▸ Input data:
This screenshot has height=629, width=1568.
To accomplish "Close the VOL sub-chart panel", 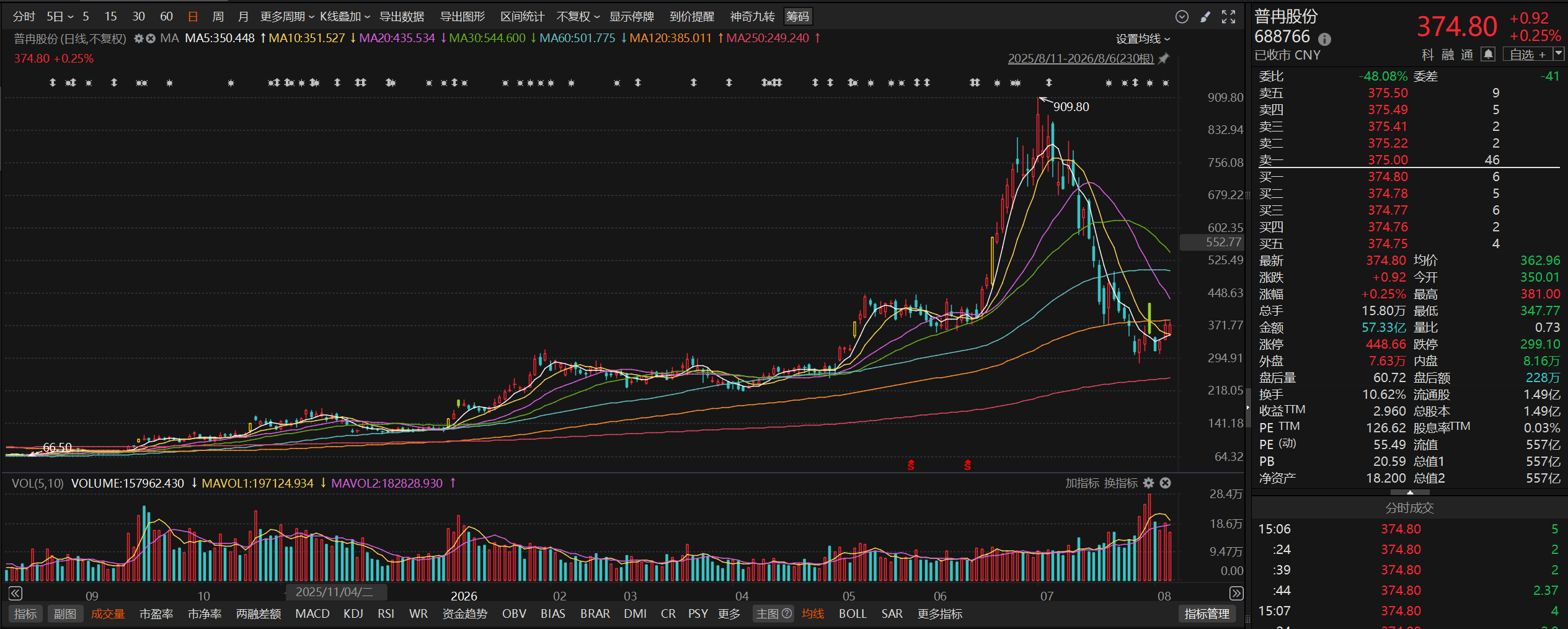I will pyautogui.click(x=1165, y=483).
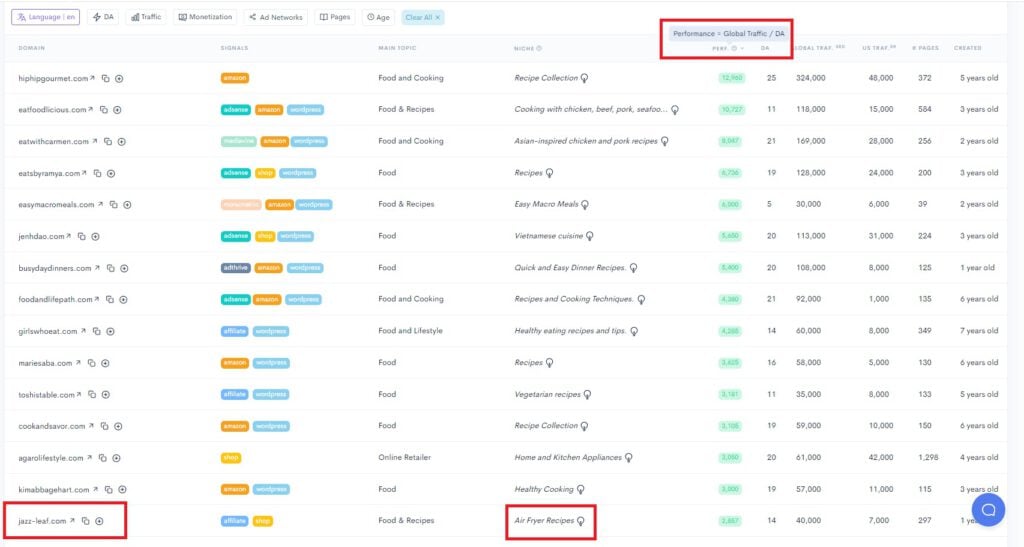This screenshot has height=547, width=1024.
Task: Click the copy icon next to busydaydinners.com
Action: tap(110, 268)
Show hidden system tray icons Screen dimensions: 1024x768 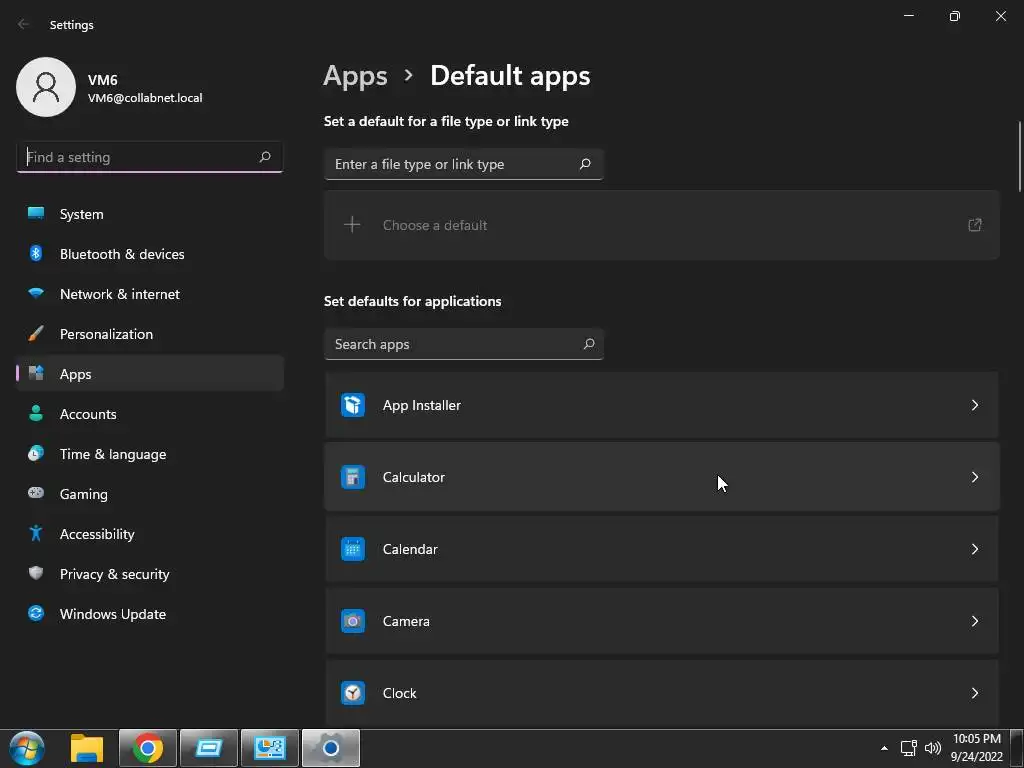coord(884,748)
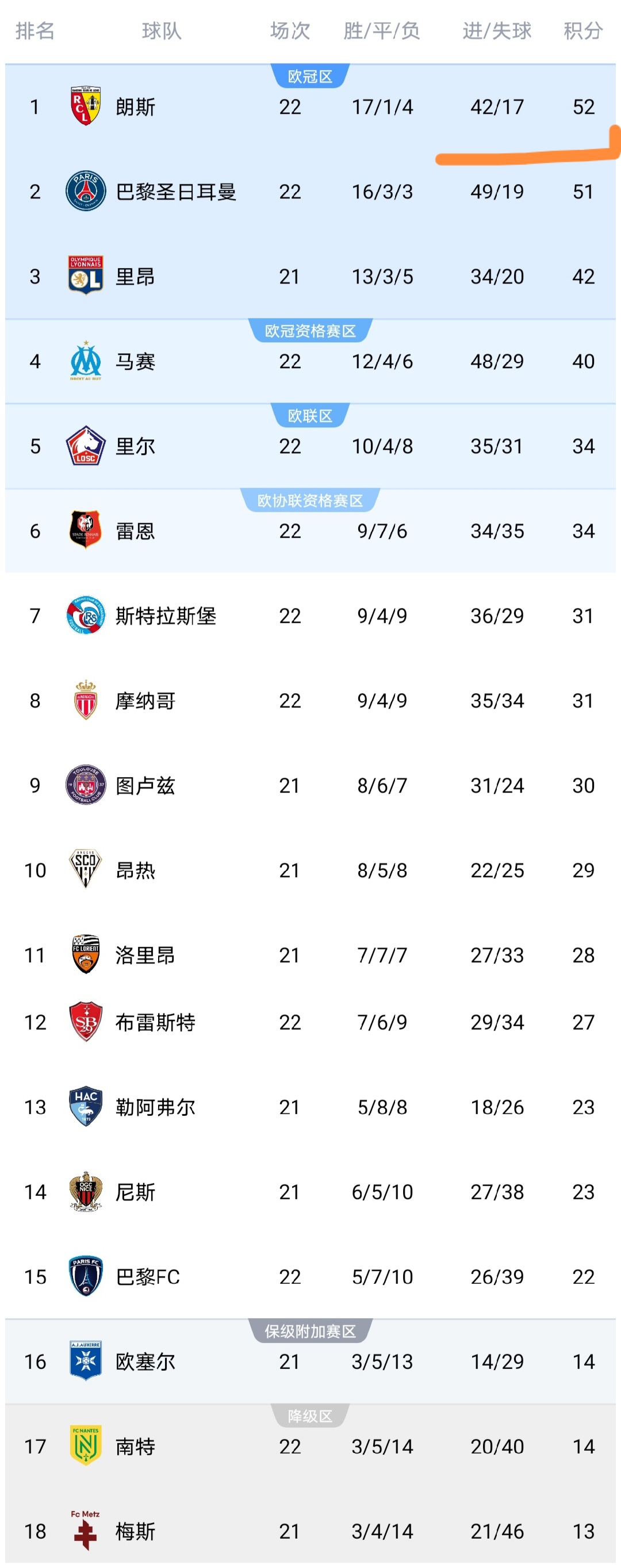Open the FC Lorient logo
Screen dimensions: 621x1568
click(x=86, y=954)
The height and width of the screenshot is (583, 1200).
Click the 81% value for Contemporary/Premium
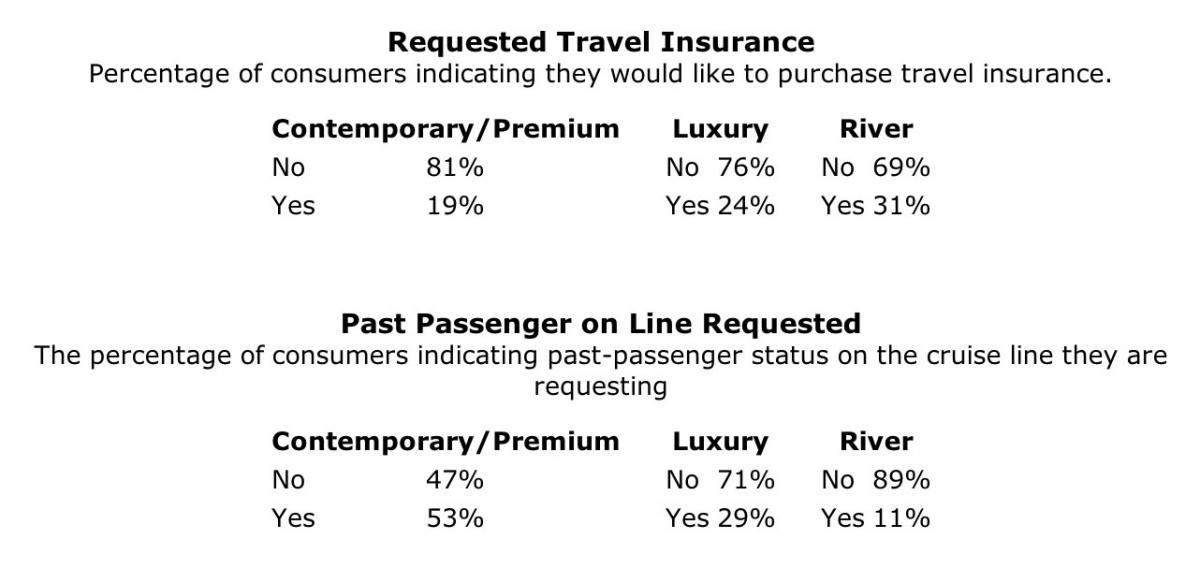coord(455,167)
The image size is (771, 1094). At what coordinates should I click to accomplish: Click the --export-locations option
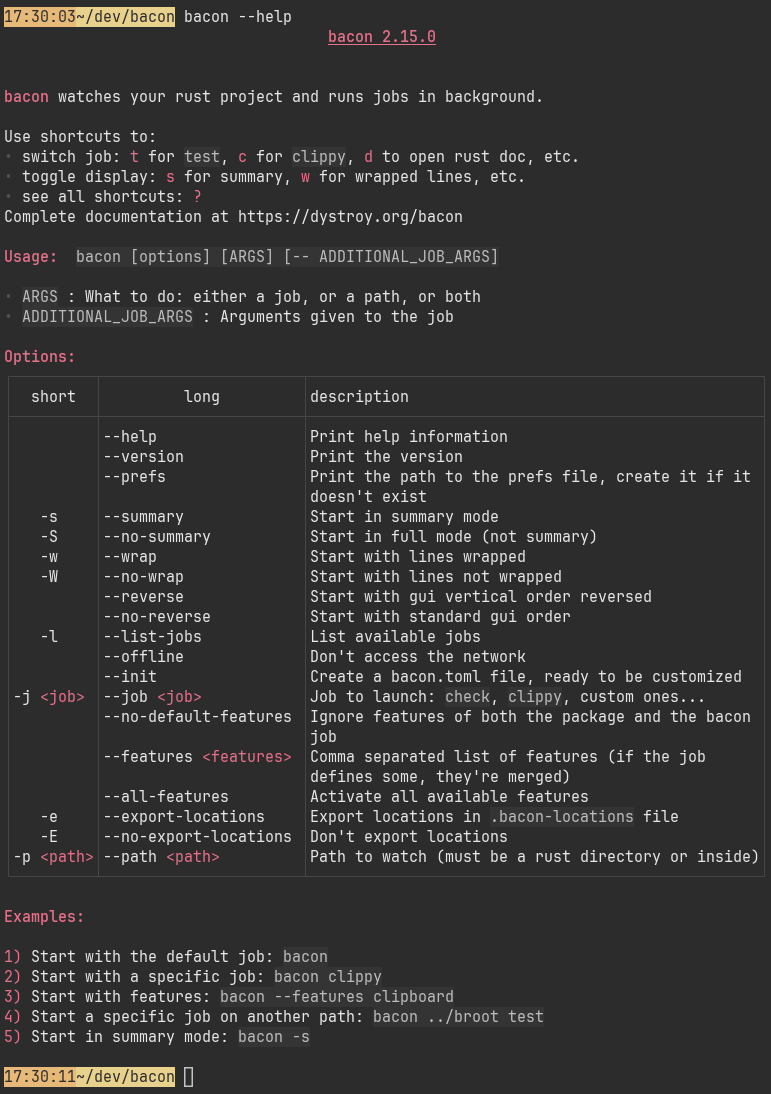click(x=184, y=817)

▸ Exercise objective:
Going from the line that holds "The image size" to the end of the listing above, copy each line exactly and nothing more, leaving pictures aside.

▸ Answer box:
The image size is (771, 1094). At what coordinates should I click to accomplish: Click the --export-locations option
click(x=184, y=817)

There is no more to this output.